In this code the fact that %ln1UE is an induction variable is obvious, and not obscured by an intermediate load from memory. And indeed, LLVM is able to strength-reduce this loop!

The reason that LLVM does not forward this load is because in general it is unsafe, since the store to %ln1UA might alias it if %ln1UA were equal to %Sp_Arg. The ridiculous thing about this is that we know that in the code generated by GHC, the stack pointer will never be stored away anywhere, so it can’t possible alias with the unknown pointer %ln1UA and LLVM is being unnecessarily conservative.

The solution

LLVM is a beautiful bit of software, and it provides exactly the extensibility point we require to resolve this problem: we can write our own alias analysis pass that knows that GHC’s stack never alias with any another non-stack pointer and dynamically load it into the LLVM optimisation tool chain.

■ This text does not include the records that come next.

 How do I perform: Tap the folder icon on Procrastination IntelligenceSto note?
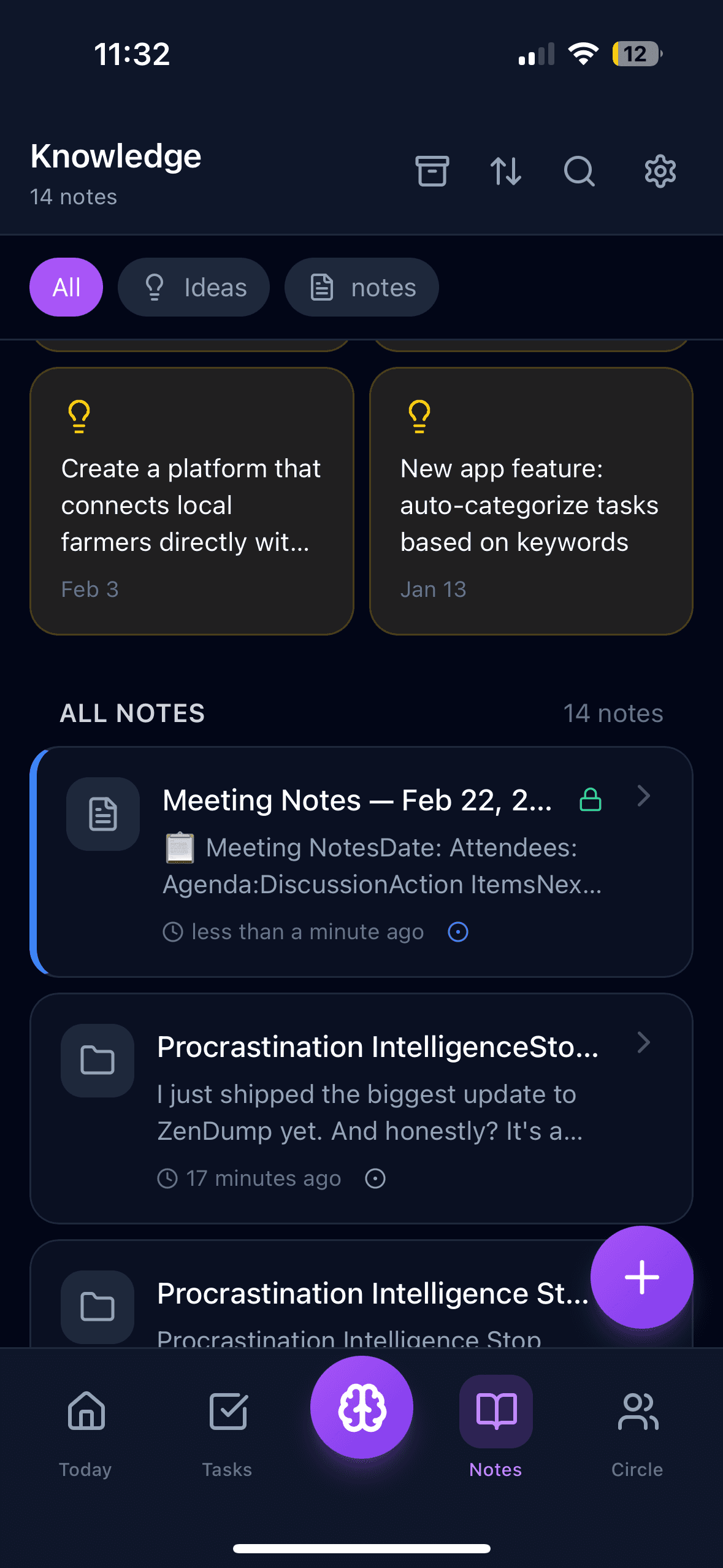[98, 1060]
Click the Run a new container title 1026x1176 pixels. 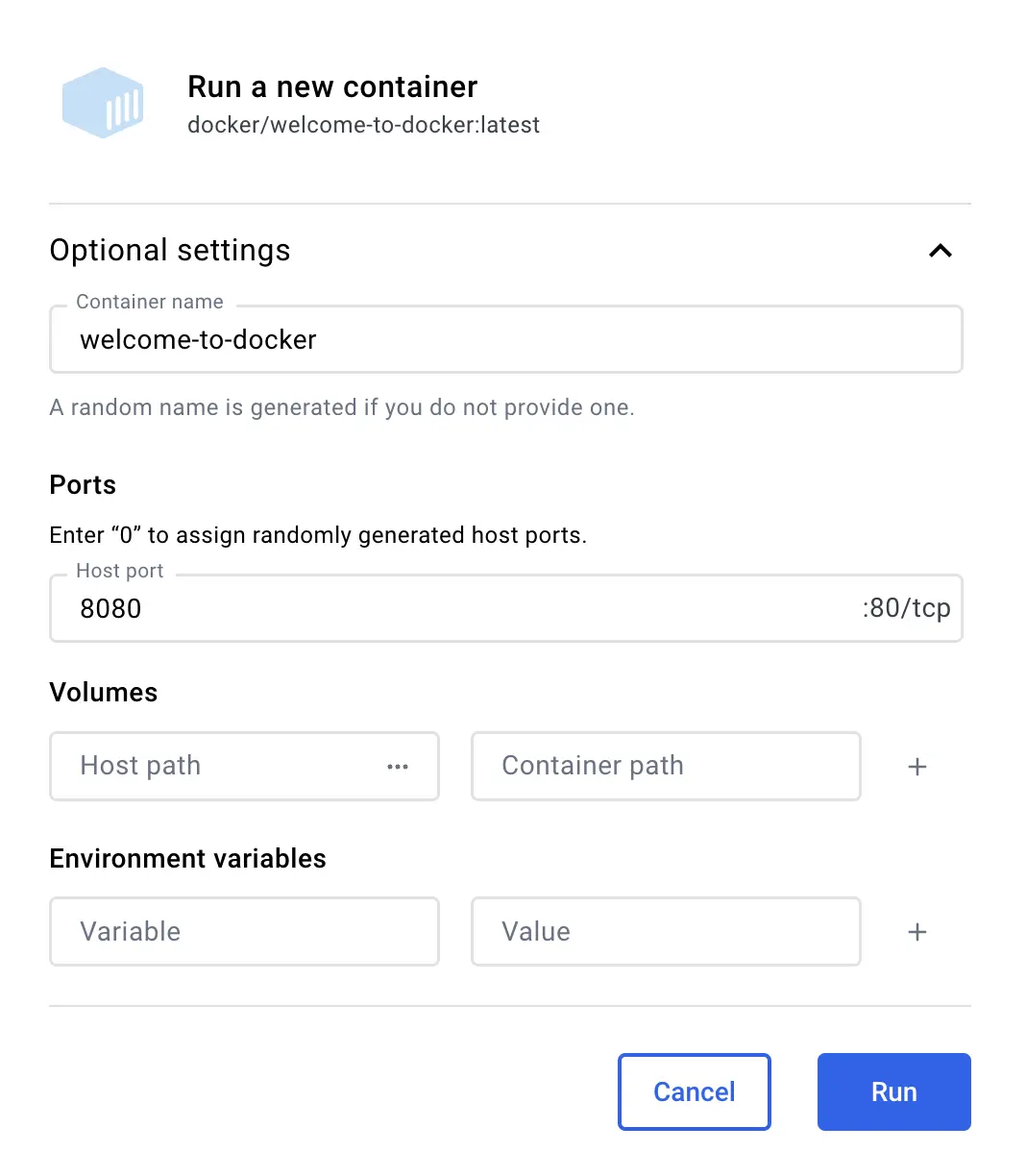tap(332, 86)
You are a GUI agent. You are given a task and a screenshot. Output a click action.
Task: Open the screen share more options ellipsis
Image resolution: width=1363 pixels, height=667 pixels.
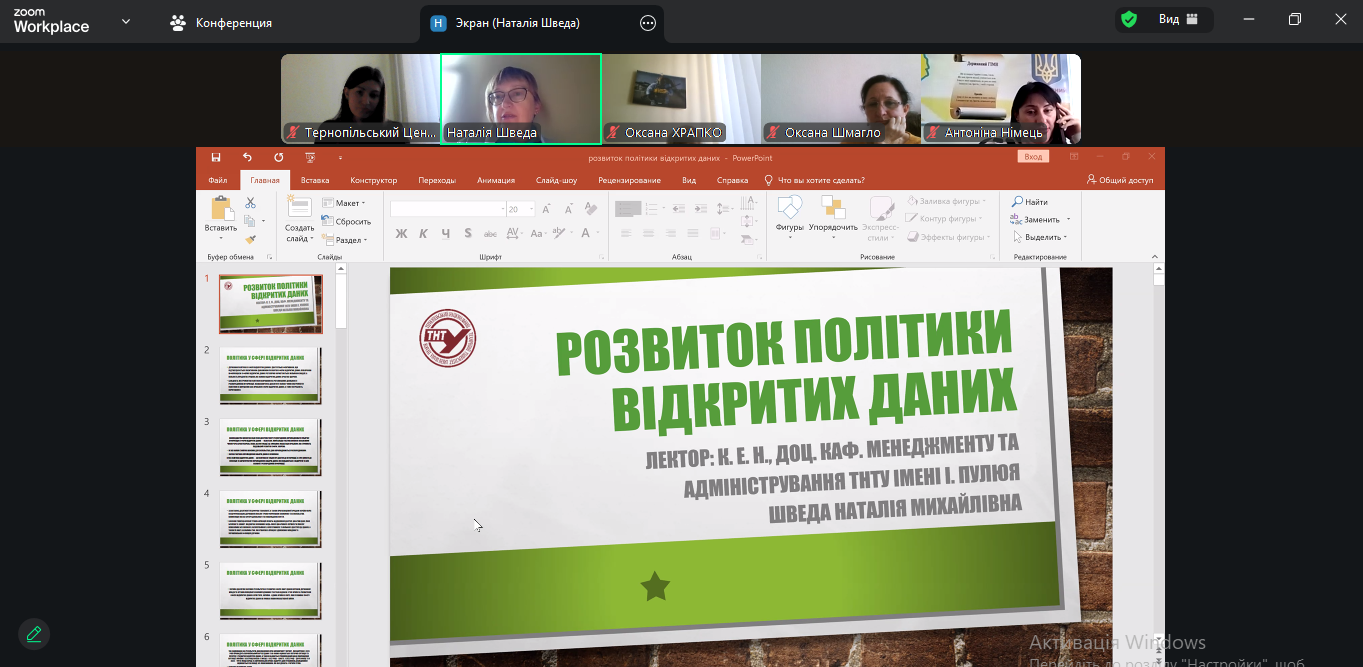[x=648, y=23]
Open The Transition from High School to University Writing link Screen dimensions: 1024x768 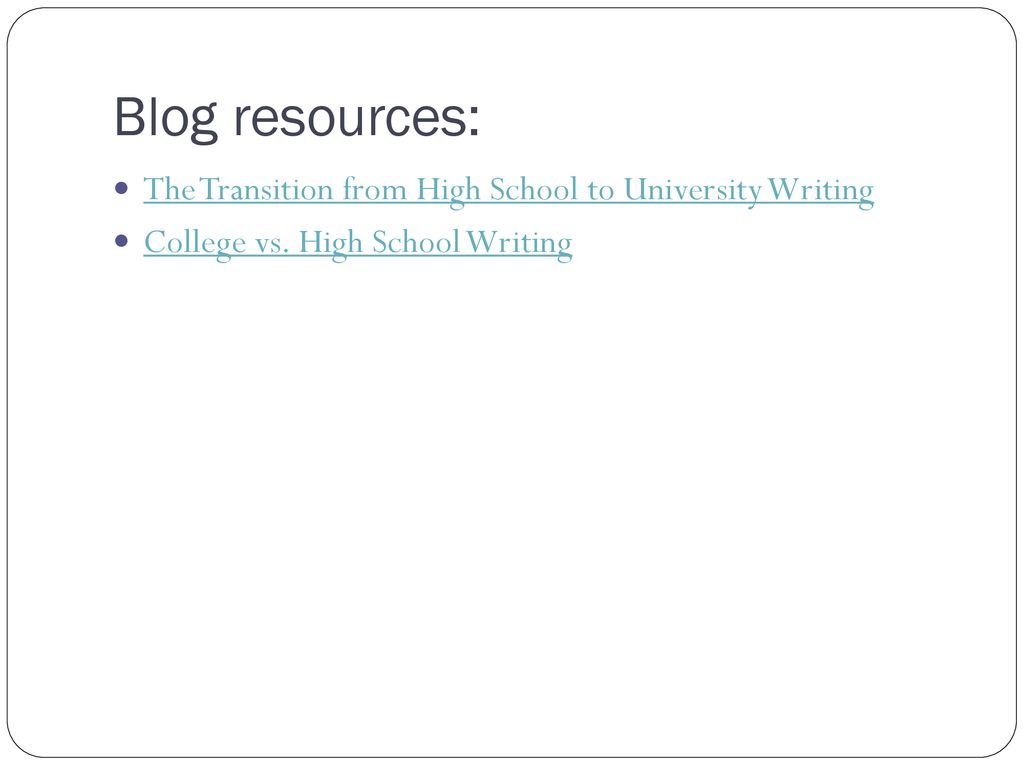(508, 190)
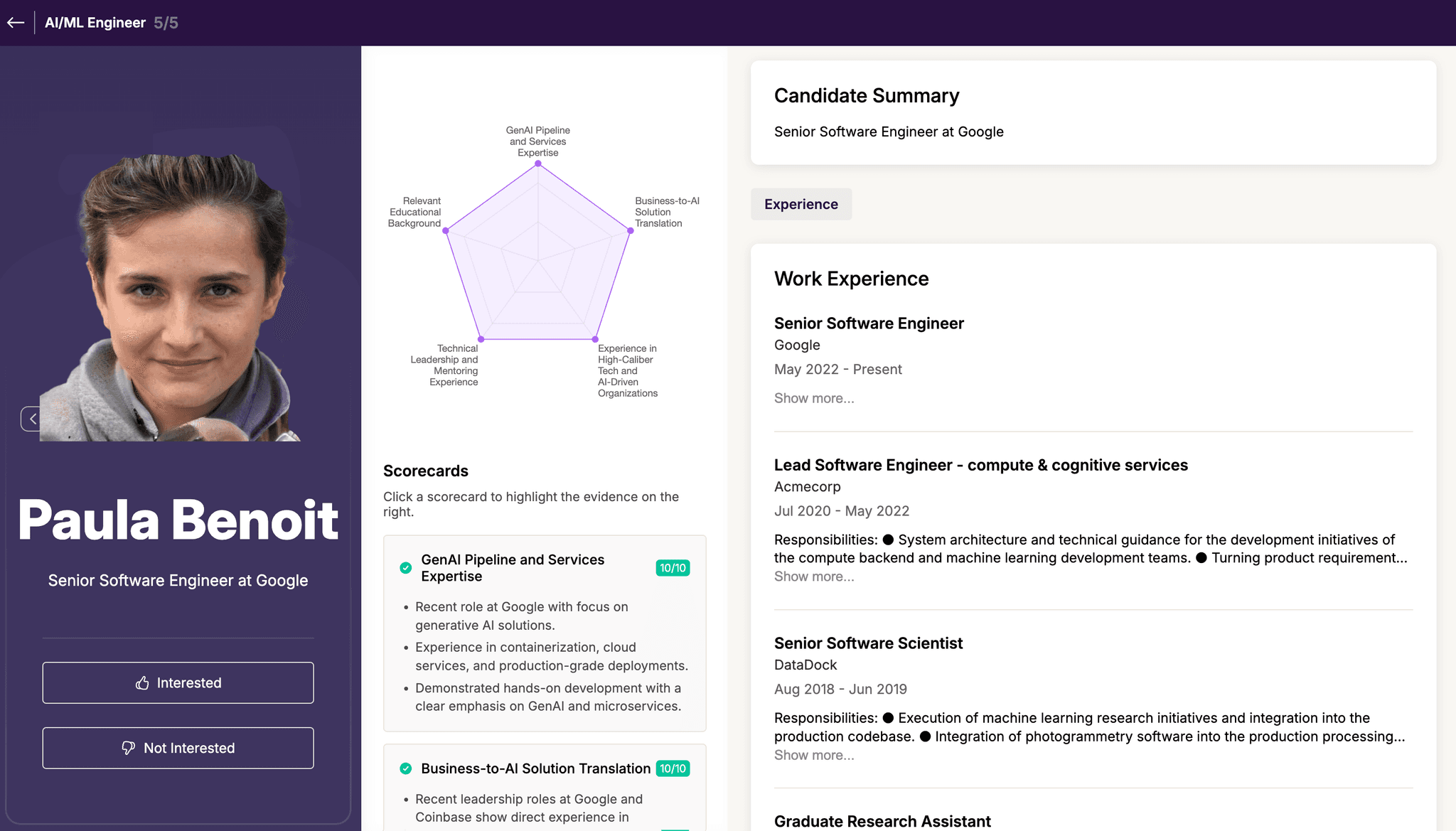Select the thumbs-down icon on Not Interested button

click(x=128, y=748)
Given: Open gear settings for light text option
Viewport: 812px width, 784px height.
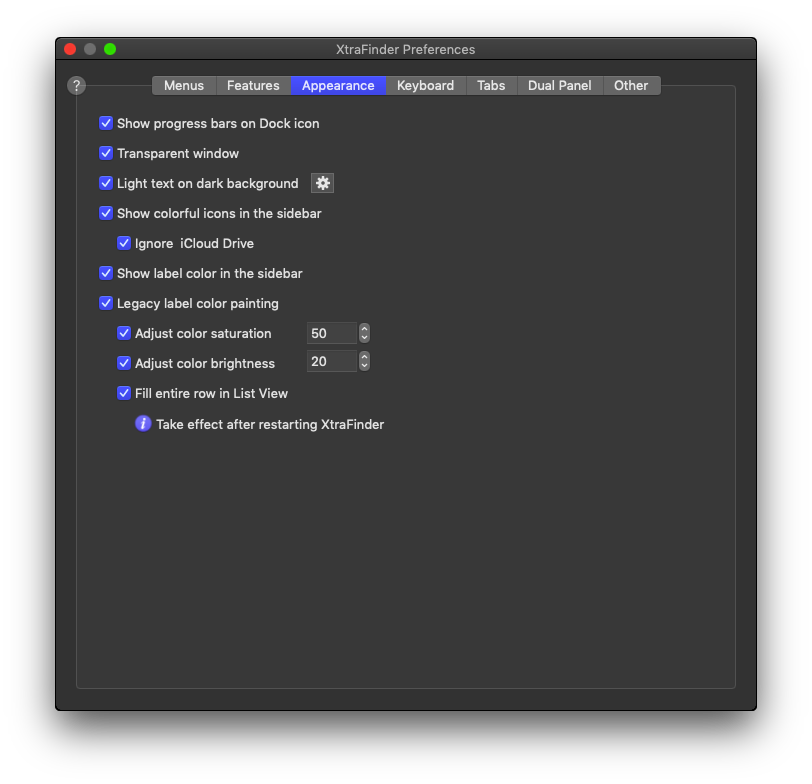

This is exactly what I’ve done. The code is available as a Gist, and interested parties (who use OS X!) can build it like so:

<code>g++ -D__STDC_LIMIT_MACROS -D__STDC_CONSTANT_MACROS -fno-exceptions -fno-rtti -fno-common -Wall \
-Wl,-flat_namespace -dynamiclib GHCAliasAnalysis.cpp -o GHCAliasAnalysis.dylib -lLLVM-`llvm-config --version`
</code>

Once built, we can dynamically load the resulting dylib into LLVMs opt tool using the -load option, and then use the new -ghc-aa flag to tell LLVM to use our alias analyser as a complement to the default one. Unfortunately, due to an infelicity in LLVM, we have to specify -ghc-aa in between every single optimisation pass if we want to be sure that it is used. So the final command line to opt, including all passes done by the standard -O2 optimisation level, and the -loop-reduce strength-reduction pass, needs to look something like this:

<code>opt -load GHCAliasAnalysis.dylib -S -no-aa -tbaa -basicaa -ghc-aa \
-globalopt -ghc-aa -ghc-aa -ipsccp -ghc-aa -deadargelim -ghc-aa -instcombine -ghc-aa -simplifycfg \
-ghc-aa -basiccg -ghc-aa -prune-eh -ghc-aa -inline -ghc-aa -functionattrs -ghc-aa -scalarrepl-ssa \
-ghc-aa -domtree -ghc-aa -early-cse -ghc-aa -simplify-libcalls -ghc-aa -lazy-value-info -ghc-aa \
-jump-threading -ghc-aa -correlated-propagation -ghc-aa -simplifycfg -ghc-aa -instcombine -ghc-aa \
-tailcallelim -ghc-aa -simplifycfg -ghc-aa -reassociate -ghc-aa -domtree -ghc-aa -loops -ghc-aa \
-loop-simplify -ghc-aa -lcssa -ghc-aa -loop-rotate -ghc-aa -licm -ghc-aa -lcssa -ghc-aa -loop-unswitch \
-ghc-aa -instcombine -ghc-aa -scalar-evolution -ghc-aa -loop-simplify -ghc-aa -lcssa -ghc-aa -indvars \
-ghc-aa -loop-idiom -ghc-aa -loop-deletion -ghc-aa -loop-unroll -ghc-aa -memdep -ghc-aa -gvn -ghc-aa \
-memdep -ghc-aa -memcpyopt -ghc-aa -sccp -ghc-aa -instcombine -ghc-aa -lazy-value-info -ghc-aa \
-jump-threading -ghc-aa -correlated-propagation -ghc-aa -domtree -ghc-aa -memdep -ghc-aa -dse \
-ghc-aa -adce -ghc-aa -simplifycfg -ghc-aa -instcombine -ghc-aa -strip-dead-prototypes -ghc-aa \
-constmerge -loop-reduce
</code>

(Yes, I know this is ridiculous! I hope the LLVM developers fix this soon.)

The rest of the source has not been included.